◆ About this exercise ◆
Quote the Bondi letters below word for word, starting at "By The people" and ending at "of needs assessment.".

◆ Selected extract ◆
By The people of the Eastern Suburbs on December 21, 2017 in Other

A great opportunity now exists for a practical physical upgrade of Bondi Pavilion, incorporating top-shelf digital technology. It is with a great sense of relief that the totally impractical vision of the $42million+ upgrade, which ignored its beach location and weather dependency – not to mention its potential unavailability to the ‘salty’ people – is dead and buried. It is also with a great sense of relief that the Bondi community prevailed.
Real estate agents can ‘talk up’ our beach and be instrumental in racking up house prices, they can bring in ‘non-salties’ (who ultimately either join us or leave in a huff), but they can’t kill ​our deep and abiding commitment ​to our community.
We look forward with great anticipation to the results from Mayor John Wakefield’s hierarchy of needs assessment.
Lenore Kulakauskas
Convenor, Bondi Beach Precinct

The article by John Hamilton in the November 2017 edition of The Beast is very fortunate for both the writer and The Beast. Simply put, you cannot defame the dead. Yes, parts of it were true and Kevin was a great surfer in smaller waves and also a thief. Yes, he came from a broken family and grew up on the streets of Bondi with a limited education, and he was in many respects naïve. Surfing gave him hope and, via the hangers on and ‘wannabes’, also led to his early demise. He was not very bright and fell into a hedonistic pit, from which he could not escape.
It is also clear that the writer, together with that bloke from Celibate Rifles and many more, never knew ‘The Head’, so what do they base their lies and innuendo on? Your scribe, John Hamilton, quotes some unreferenced “hazy surf forum sources,” saying, “Legend has it Kevin could pick your pocket… and betray you within one hour.” What a load of crap!
Kevin did not have the subtlety to pick pockets. Some also confused him with his brother Phillip, also known as Phyllis, and he never gave anyone up – we never did that at Bondi. There may not be many of us left at Bondi who actually knew Kevin – who grew up and surfed with him. We tried unsuccessfully to pull him from that pit yet failed, but at least we know the word ‘respect’. You should show some and check your facts before you print lies and innuendo. RIP Kevin.
John ‘Red Ted’ Sullivan

Dear Editor – It is sad that the article by John Hamilton regarding the late Kevin Brennan had to resort to innuendo and hearsay rather than stick to facts (The Tragic Tale of Kevin ‘The Head’ Brennan, The Beast, November 2017).
Those who knew Kevin will all agree that Kevin was the product of an abusive and traumatic home life. Kevin was often in trouble for antisocial behaviour and, sadly, experimentation into substances that led to his early demise. However, the article didn’t really capture the fact that Kevin sought and found solace and comfort in his beach, his friends, and often their families. Good Bondi people, such as the Brock family, set aside a bed in their home for Kevin so that he would have somewhere to go when he was violently forced out of his own home and left to roam the streets. The Elders at South Bondi, led by respected legends such as Barry ‘Magoo’ McGuigan, attempted to assist Kevin in facing his demons and at the same time marvelled at his skill as a surfer when he had only just become a teenager. These are the true facts and they can be substantiated, as many of those involved are still alive today.

◆ Entries shown ◆
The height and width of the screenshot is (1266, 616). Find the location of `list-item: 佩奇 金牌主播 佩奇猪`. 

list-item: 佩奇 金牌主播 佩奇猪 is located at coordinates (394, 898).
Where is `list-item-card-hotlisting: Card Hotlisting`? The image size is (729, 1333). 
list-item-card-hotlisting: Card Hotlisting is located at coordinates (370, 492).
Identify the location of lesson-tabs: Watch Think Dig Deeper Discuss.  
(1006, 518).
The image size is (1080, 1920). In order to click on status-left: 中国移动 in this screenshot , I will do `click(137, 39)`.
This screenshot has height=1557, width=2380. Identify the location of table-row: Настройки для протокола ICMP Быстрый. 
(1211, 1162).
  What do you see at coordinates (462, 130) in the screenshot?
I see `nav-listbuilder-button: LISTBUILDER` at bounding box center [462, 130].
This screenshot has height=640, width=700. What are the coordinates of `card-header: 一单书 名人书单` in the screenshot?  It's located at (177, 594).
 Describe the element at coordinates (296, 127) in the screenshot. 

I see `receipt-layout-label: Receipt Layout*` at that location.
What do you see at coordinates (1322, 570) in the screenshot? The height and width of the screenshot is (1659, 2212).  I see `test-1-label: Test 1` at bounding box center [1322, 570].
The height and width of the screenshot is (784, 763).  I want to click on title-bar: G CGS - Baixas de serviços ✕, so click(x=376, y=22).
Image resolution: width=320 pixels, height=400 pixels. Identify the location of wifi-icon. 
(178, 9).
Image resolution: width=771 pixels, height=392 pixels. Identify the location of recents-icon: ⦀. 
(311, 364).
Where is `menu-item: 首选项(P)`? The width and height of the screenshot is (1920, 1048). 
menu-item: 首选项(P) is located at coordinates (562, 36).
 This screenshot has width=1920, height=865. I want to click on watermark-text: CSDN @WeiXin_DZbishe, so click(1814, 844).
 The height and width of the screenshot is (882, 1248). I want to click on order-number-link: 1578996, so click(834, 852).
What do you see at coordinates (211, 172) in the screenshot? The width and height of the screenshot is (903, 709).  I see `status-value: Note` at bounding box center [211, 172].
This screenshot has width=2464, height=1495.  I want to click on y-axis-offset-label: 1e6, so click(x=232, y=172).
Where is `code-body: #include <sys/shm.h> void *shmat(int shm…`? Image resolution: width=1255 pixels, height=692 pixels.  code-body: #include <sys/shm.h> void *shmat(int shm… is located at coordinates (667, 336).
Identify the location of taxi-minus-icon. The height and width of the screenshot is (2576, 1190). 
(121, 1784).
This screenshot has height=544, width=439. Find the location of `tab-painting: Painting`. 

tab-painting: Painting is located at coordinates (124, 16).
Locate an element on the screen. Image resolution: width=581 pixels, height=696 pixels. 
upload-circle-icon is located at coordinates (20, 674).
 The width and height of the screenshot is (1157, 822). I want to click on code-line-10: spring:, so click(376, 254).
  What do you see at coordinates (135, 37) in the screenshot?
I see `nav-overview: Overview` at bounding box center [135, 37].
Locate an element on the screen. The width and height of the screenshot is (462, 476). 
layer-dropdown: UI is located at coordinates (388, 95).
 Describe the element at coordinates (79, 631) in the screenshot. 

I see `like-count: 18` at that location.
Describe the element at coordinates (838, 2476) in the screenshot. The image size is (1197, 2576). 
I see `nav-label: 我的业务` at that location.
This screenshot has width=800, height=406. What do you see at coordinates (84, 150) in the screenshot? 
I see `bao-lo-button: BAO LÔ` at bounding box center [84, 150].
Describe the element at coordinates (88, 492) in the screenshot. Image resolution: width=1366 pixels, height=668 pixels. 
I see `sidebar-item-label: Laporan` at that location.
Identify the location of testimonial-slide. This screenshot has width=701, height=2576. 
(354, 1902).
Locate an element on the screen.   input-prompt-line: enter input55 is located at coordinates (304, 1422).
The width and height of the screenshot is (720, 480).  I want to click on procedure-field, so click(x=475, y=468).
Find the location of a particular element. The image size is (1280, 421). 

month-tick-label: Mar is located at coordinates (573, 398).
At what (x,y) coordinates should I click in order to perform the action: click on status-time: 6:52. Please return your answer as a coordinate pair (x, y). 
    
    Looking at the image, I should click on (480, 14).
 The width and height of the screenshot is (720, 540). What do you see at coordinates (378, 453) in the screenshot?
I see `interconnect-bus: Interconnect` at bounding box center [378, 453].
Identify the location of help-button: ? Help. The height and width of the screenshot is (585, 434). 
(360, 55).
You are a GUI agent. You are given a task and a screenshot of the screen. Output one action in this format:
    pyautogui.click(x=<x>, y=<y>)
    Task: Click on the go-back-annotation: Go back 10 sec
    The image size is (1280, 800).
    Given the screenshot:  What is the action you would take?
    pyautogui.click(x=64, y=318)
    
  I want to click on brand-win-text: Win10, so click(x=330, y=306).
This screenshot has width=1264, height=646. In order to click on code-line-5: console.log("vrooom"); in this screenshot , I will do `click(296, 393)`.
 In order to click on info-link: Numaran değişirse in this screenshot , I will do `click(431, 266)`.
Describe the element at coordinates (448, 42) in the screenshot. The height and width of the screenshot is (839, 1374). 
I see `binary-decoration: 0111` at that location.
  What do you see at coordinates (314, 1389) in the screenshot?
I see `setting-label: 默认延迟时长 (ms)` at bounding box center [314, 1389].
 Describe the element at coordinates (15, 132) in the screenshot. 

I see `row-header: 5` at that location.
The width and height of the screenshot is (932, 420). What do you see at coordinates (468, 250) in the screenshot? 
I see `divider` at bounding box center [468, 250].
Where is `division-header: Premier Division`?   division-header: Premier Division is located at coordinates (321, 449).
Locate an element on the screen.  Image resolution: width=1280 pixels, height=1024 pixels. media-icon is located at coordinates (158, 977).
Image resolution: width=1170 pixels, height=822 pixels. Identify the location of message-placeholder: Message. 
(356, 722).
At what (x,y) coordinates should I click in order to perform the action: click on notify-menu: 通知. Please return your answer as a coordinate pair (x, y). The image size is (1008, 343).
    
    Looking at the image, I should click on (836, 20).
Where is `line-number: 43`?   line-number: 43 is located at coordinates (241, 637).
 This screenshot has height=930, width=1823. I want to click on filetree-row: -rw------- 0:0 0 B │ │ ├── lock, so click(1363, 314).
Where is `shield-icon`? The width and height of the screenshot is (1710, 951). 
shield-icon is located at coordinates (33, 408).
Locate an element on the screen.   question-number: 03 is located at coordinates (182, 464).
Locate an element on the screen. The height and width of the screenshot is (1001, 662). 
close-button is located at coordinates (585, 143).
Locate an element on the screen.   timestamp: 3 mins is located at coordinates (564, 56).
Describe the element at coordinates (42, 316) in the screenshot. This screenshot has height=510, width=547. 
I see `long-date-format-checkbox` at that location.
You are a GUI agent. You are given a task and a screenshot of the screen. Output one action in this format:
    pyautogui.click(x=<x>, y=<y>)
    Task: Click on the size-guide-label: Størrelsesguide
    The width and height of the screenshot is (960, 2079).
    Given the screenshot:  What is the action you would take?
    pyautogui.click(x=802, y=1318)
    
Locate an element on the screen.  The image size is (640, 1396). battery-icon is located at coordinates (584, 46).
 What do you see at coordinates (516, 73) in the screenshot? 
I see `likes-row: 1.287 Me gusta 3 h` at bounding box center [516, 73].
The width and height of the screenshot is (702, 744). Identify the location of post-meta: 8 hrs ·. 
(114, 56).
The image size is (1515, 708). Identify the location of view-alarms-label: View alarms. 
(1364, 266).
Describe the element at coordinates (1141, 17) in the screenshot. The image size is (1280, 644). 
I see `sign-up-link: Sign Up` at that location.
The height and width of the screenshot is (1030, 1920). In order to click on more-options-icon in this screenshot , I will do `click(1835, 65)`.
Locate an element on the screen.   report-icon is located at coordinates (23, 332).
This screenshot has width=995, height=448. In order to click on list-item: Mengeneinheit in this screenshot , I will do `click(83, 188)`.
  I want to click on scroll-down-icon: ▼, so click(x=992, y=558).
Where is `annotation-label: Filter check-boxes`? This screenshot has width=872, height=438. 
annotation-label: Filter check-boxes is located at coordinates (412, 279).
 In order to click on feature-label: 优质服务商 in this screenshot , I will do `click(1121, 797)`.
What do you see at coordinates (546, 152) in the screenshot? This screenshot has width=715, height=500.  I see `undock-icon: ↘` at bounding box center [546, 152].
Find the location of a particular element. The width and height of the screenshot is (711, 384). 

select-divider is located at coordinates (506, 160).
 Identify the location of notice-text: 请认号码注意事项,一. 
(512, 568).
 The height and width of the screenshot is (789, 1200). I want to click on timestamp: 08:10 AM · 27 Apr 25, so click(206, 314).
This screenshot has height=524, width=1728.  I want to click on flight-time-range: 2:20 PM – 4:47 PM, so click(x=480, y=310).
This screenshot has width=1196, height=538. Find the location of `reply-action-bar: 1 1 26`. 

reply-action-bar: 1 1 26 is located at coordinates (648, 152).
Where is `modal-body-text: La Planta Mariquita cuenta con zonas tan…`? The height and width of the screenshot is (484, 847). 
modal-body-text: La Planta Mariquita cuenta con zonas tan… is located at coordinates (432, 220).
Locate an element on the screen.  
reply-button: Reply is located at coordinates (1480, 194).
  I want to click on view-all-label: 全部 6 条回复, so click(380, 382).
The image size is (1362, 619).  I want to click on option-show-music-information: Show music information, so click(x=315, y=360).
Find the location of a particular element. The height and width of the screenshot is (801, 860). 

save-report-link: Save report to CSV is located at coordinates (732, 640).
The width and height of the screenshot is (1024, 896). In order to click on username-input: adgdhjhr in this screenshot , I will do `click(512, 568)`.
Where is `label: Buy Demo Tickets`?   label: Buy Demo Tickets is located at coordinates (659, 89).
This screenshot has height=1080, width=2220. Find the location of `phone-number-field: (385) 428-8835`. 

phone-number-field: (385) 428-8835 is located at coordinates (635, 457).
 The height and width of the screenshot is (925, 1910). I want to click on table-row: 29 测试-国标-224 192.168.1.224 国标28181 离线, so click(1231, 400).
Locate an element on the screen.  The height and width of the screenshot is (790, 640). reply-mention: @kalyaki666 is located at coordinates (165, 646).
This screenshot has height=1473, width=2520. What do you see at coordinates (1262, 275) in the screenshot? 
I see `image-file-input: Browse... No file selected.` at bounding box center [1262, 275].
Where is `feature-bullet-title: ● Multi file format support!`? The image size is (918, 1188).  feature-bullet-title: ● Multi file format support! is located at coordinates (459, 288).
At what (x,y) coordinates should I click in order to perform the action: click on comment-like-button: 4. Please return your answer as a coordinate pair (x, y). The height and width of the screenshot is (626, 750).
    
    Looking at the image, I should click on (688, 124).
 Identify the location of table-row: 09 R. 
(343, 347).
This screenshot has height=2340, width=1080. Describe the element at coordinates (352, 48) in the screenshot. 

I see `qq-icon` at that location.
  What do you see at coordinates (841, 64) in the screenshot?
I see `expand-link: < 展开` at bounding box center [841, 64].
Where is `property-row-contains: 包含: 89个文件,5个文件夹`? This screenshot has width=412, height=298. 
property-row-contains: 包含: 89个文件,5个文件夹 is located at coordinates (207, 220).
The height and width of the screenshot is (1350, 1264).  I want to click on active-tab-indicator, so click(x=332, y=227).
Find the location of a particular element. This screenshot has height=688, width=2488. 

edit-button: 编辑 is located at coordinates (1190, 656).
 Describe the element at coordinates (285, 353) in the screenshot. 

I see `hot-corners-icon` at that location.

◆ Output ◆
By The people of the Eastern Suburbs on December 21, 2017 in Other

A great opportunity now exists for a practical physical upgrade of Bondi Pavilion, incorporating top-shelf digital technology. It is with a great sense of relief that the totally impractical vision of the $42million+ upgrade, which ignored its beach location and weather dependency – not to mention its potential unavailability to the ‘salty’ people – is dead and buried. It is also with a great sense of relief that the Bondi community prevailed.
Real estate agents can ‘talk up’ our beach and be instrumental in racking up house prices, they can bring in ‘non-salties’ (who ultimately either join us or leave in a huff), but they can’t kill ​our deep and abiding commitment ​to our community.
We look forward with great anticipation to the results from Mayor John Wakefield’s hierarchy of needs assessment.